* _Assigned task_: Each line from the one containing "1568x629 pixels." to the end of the entries below must be restated exactly, and no other line should appear.
[Opening Entries shown section]
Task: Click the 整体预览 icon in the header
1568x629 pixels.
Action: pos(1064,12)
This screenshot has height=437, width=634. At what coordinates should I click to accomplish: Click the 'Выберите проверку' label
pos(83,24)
[Closing Entries shown section]
* _Expected answer_:
1568x629 pixels.
Action: pos(1064,12)
This screenshot has height=437, width=634. At what coordinates should I click to accomplish: Click the 'Выберите проверку' label
pos(83,24)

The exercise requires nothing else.